From: Jonathan Borden [mailto:jonathan@openhealth.org]

>1) If HTTP URIs necessarily identify documents, what does

>http://www.w3.org/2001/XMLSchema

>identify?

According to the browser:

"XML Schema
13 February 2001 ... "

Here is the rub:

"The basic fallacy is that you can make the system general by introducing a second level - a new set of attributes, properties, or whatever, which allow you to refer to the metadata of something separately from the thing itself. These systems either turn out to be just limited 2-level systems (like XML and DTDs) or have to be extended to be recursive in some way later on such that in fact the two levels become unnecessary."

It isn't a fallacy so much as a category error.

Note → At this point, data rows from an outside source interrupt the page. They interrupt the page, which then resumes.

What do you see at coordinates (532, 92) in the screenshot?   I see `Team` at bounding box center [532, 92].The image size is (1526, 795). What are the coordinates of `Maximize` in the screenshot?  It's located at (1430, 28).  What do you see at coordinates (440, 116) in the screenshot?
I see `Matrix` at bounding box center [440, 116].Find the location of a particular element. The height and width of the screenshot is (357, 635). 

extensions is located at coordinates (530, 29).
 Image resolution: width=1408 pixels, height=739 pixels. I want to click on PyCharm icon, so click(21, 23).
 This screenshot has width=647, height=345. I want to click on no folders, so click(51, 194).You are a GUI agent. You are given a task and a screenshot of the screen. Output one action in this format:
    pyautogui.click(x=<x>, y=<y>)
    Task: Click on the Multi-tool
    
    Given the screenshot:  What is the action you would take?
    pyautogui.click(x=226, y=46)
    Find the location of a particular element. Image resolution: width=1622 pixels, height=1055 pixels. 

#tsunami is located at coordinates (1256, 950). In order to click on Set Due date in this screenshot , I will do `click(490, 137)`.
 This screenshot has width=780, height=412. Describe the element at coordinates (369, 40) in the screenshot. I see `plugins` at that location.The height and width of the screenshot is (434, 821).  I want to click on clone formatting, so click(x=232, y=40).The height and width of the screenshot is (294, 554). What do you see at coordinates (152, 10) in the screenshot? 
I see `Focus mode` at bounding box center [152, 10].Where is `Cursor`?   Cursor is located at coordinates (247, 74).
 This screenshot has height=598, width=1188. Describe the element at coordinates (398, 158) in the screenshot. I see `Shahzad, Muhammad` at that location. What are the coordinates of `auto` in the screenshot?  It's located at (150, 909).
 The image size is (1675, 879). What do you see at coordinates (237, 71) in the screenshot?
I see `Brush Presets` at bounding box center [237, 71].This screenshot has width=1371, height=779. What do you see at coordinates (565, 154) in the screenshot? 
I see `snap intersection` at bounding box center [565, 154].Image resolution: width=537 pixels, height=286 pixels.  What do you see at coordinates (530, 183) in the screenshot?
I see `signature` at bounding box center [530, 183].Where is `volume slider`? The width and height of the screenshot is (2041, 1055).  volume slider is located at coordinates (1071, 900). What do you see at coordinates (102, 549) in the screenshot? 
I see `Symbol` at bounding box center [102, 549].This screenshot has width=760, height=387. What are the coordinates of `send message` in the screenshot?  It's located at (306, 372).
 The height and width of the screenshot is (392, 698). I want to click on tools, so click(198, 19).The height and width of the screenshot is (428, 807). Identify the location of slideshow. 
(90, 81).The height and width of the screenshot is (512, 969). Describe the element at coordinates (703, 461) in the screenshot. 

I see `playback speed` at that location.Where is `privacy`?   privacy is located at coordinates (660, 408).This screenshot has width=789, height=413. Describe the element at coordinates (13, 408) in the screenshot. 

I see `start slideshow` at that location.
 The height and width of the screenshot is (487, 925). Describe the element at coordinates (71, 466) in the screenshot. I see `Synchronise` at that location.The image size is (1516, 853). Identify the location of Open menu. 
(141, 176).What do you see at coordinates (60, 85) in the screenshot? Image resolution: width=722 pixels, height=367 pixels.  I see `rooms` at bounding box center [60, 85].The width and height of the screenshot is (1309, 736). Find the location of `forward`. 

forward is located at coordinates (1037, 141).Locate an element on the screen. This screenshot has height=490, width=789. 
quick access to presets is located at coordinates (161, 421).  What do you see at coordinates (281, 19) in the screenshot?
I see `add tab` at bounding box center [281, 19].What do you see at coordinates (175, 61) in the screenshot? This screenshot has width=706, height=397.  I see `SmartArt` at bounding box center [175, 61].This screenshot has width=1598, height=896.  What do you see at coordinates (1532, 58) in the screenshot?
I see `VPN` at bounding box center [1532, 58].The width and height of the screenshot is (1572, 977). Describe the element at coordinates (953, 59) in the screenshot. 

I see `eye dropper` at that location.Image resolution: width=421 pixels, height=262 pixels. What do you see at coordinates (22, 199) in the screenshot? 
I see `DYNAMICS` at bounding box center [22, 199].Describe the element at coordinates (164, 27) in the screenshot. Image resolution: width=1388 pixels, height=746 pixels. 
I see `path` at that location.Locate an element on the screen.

If you generalize a system, it is no longer the same system.  A two level system happens when a 
system is identified/categorized in terms of another system.   That really isn't a problem until 
one loses track of which system one is working in at the time.  The browser has one assignment 
for the thing identified, and others are possible, but only in other systems.   I don't think 
it useful to try to make identification (uniquely naming and maintaining a unique name) and 
categorization (labeling a thing by picking a name from a preexisting set of labels) work from 
the same label.

Berners-Lee does have the practical answer:  make it mean a unique document when and 
if dereferenced.   I don't believe that confuses people.